# Boys help me out. Do I keep bulking or cut? (pics)



## Guest (Aug 12, 2012)

I don't know what to do. I started at 12.3 stone in may and i'm now at 13.2 stone. When I started the bulk I was a bit chubby so I don't think I've put a massive amount of fat on. I'm no way near finished to how I want to be. But my aim is to bulk through the winter and then try and get down to single figures.

Anyway, who better to ask than the brutally honest members of UK-M.

SO

Stats:

age:19

Weight: 13.2 stone

Height: 5ft 10

Been training and eating 'properly' since may this year. Dabled at it for about a year previously.

Excuse the quality of some pictures lights not the best.



So yeah, theres a selection of pictures aha.
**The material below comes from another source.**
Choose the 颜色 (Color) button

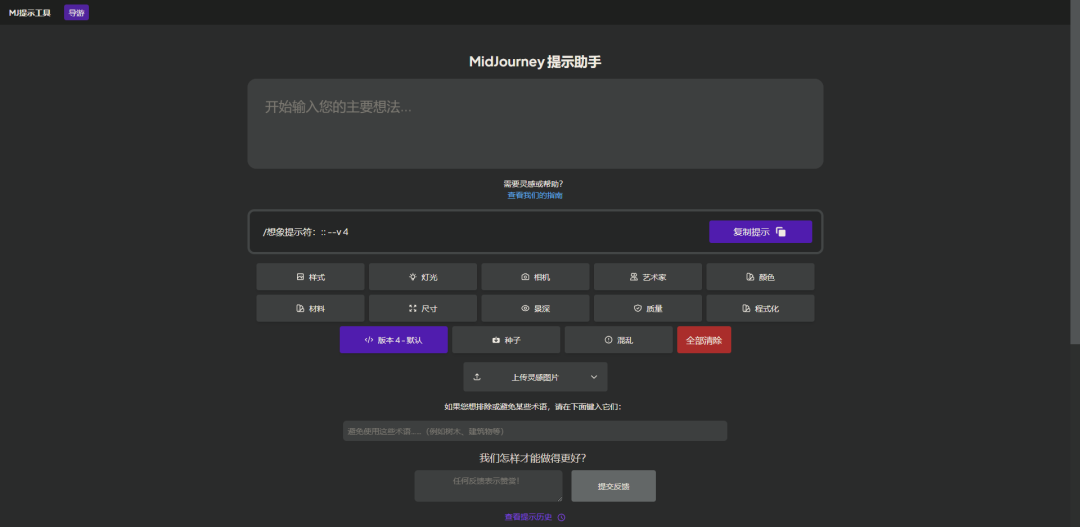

What do you think I should do?

P.S. Trackies are about 2 sizes too small


----------



## ki3rz (Sep 12, 2011)

Cut or Recomp IMO


----------



## cub (Jul 14, 2011)

I'd recommend keep bulking with a clean diet and cut when you've put on lots of muscle.


----------



## Ninja_smurf (Jun 4, 2012)

i think you should get new trackies for a start mate!

Whats your long term goals?


----------



## Need2Grow (Jun 4, 2011)

To be honest, if you need to ask - you need to cut :beer:

(most of the time anyway) :tongue:


----------



## MURPHYZ (Oct 1, 2011)

I think you'd be ok to carry on with a clean bulk tbh.


----------



## CJ (Apr 24, 2006)

In my opinion...don't complicate things.

Just get a structures diet that will allow you to gas some muscle whilst keeping .bf low.

You'll be amazed with what can be achieved with consistency buddy.

Good luck with your journey


----------



## Guest (Aug 12, 2012)

Ninja_smurf said:


> i think you should get new trackies for a start mate!
> 
> Whats your long term goals?


Mine where in the wash aha.

Just a decent physique tbh mate. Always been abit chubs and never seen abs so would be nice


----------



## TG123 (Apr 10, 2012)

lean bulk


----------



## ki3rz (Sep 12, 2011)

You'll notice your gains much more though if you lowered you bf % abit mate


----------



## Guest (Aug 12, 2012)

Cals were previously at 3000+ but I dropped too 2800 with lower carbs about 2 weeks a go


----------



## Ben_Dover (Apr 12, 2012)

If you want to be "big" I would lean bulk, although a strict cut would make you look more defined and more muscular.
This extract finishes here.